> Collected data entries

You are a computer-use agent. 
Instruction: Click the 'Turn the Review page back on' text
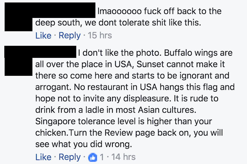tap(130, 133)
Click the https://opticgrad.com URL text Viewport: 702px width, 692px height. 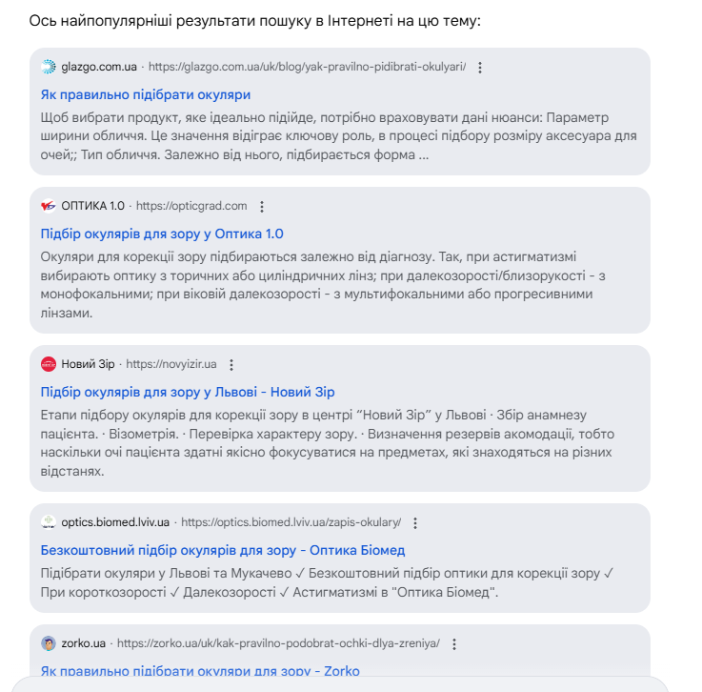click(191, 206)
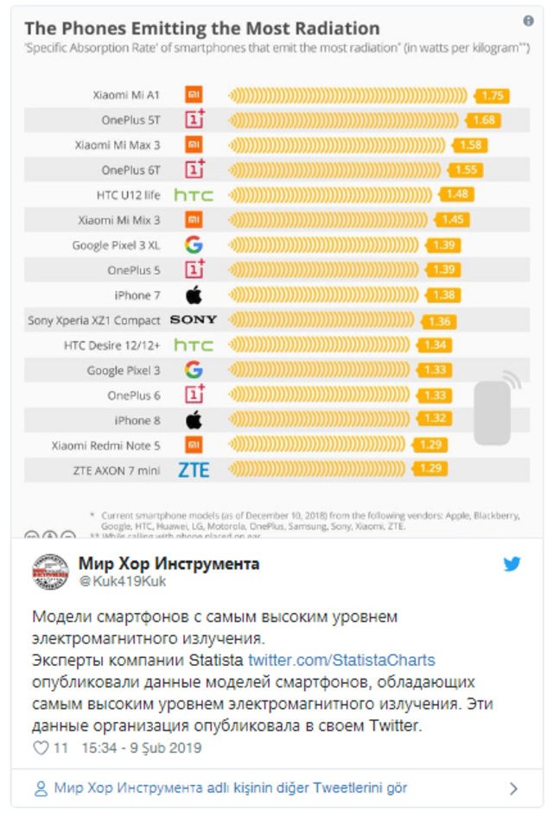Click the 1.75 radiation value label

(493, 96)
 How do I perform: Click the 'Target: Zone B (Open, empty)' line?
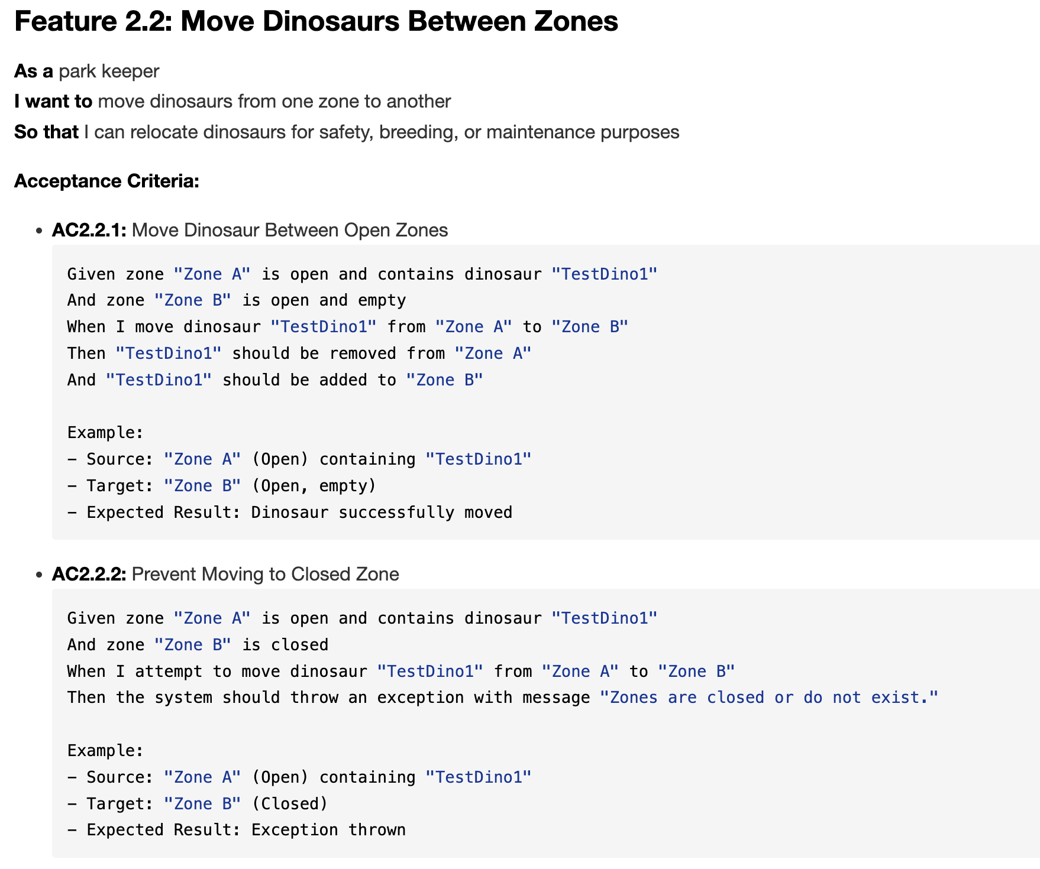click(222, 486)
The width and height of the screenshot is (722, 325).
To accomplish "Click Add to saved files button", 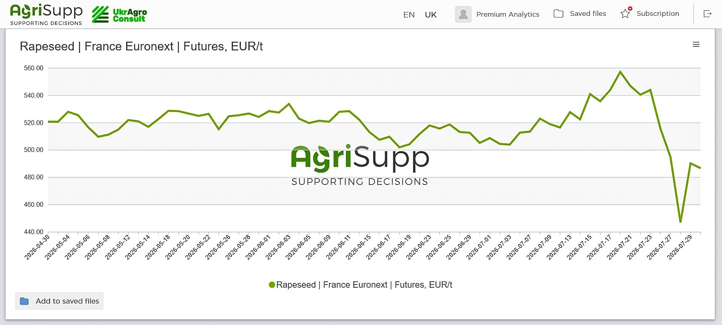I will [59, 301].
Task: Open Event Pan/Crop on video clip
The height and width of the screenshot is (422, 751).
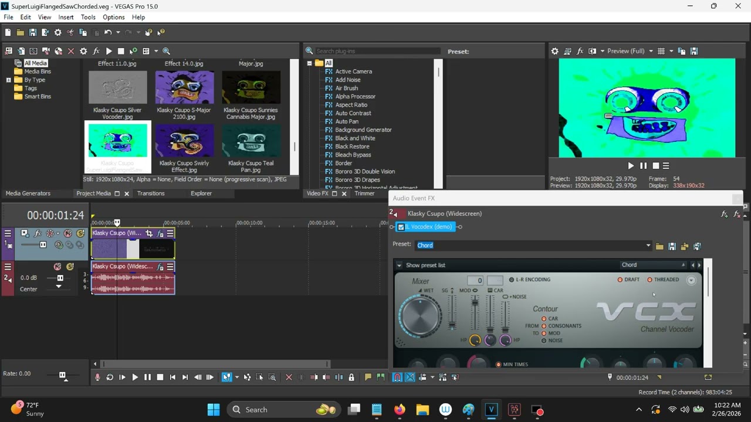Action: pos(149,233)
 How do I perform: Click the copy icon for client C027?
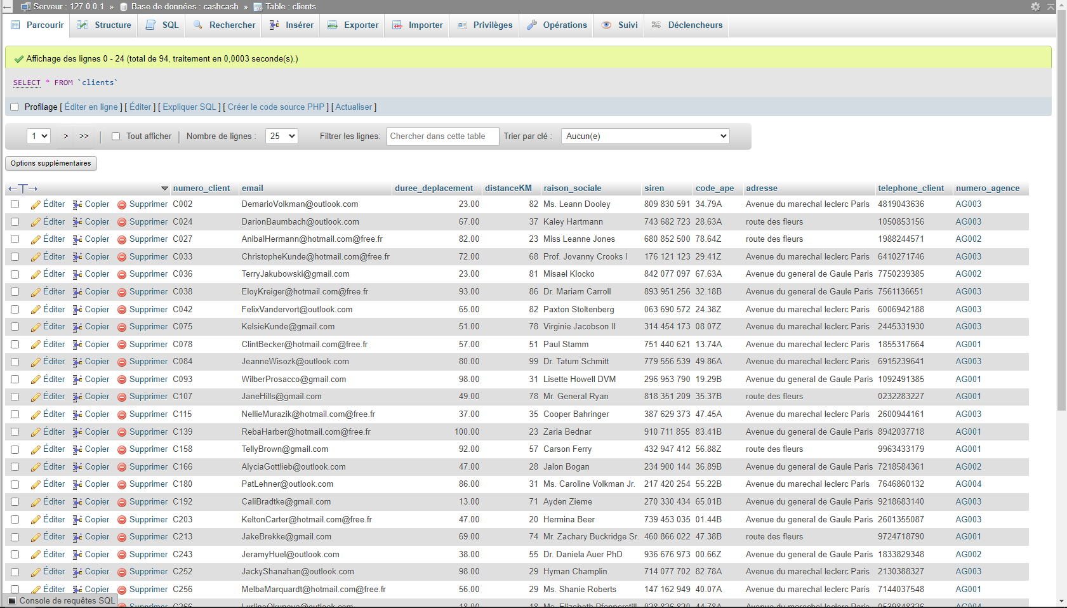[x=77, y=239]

...

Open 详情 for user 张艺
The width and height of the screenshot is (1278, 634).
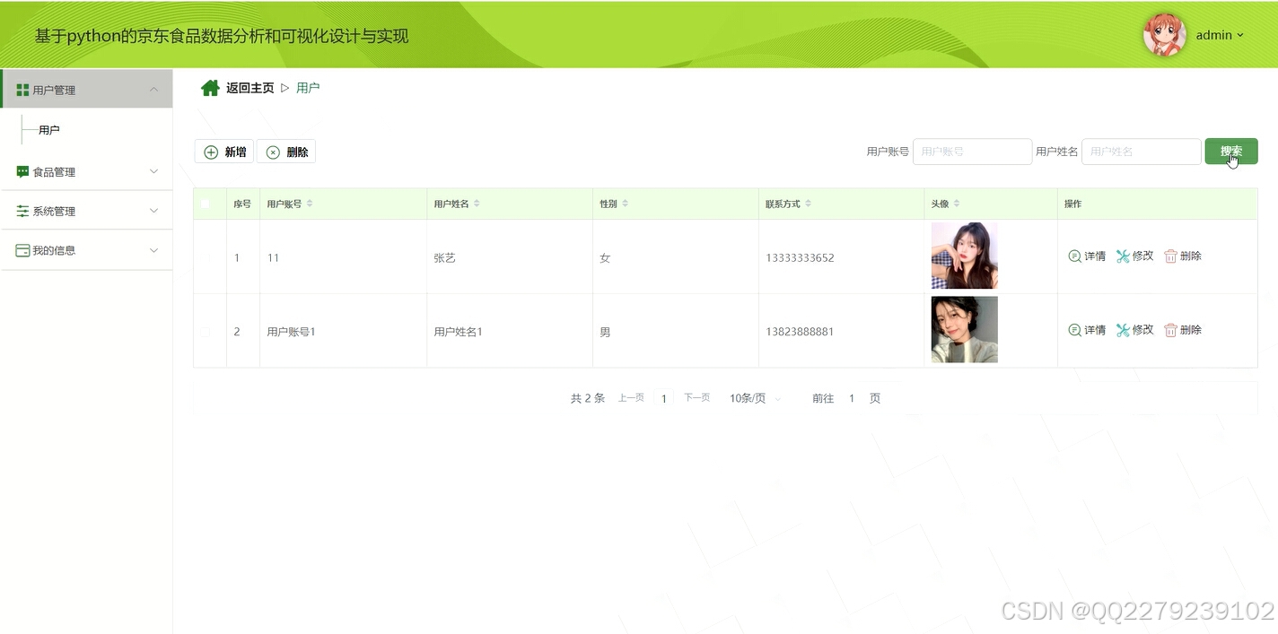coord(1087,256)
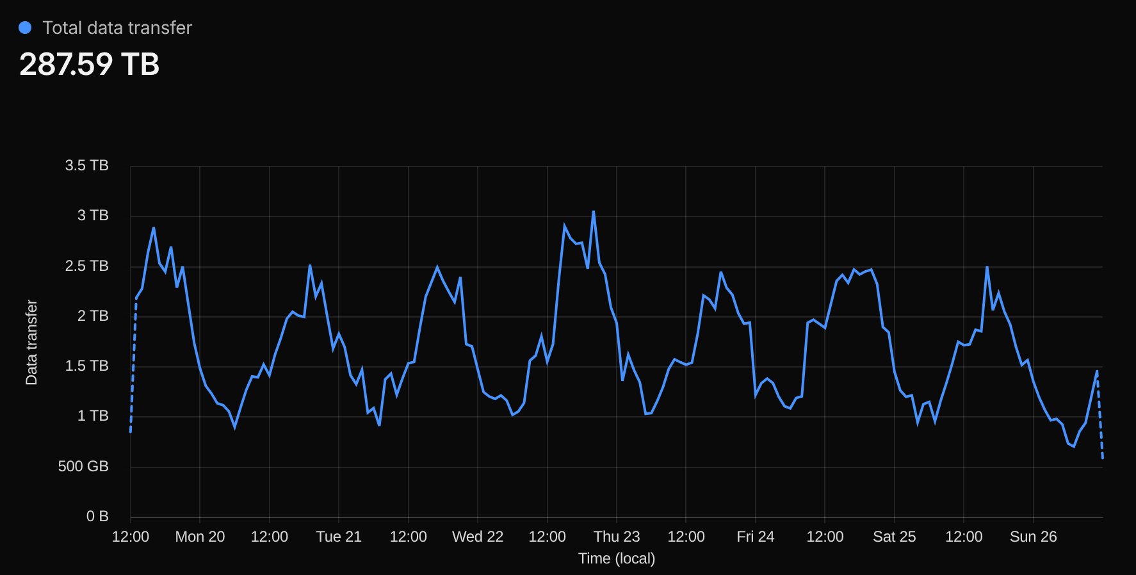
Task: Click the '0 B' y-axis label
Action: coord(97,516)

==

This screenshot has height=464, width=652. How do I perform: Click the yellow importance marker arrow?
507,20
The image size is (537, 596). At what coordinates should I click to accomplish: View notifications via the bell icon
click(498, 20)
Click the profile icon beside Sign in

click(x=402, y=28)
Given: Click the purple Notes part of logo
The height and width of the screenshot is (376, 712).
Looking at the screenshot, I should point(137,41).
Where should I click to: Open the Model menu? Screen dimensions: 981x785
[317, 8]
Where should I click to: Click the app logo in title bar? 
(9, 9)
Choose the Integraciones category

> Assigned task
Please give an exact copy of the lines above, beginning with the line containing "The height and width of the screenshot is (376, 712)." and running through the line containing "Choose the Integraciones category", and of no other lines.

> Response to this task
The height and width of the screenshot is (376, 712).
Looking at the screenshot, I should point(137,41).
Where should I click to: Open the Model menu? Screen dimensions: 981x785
[317, 8]
Where should I click to: Click the app logo in title bar? 
(9, 9)
Choose the Integraciones category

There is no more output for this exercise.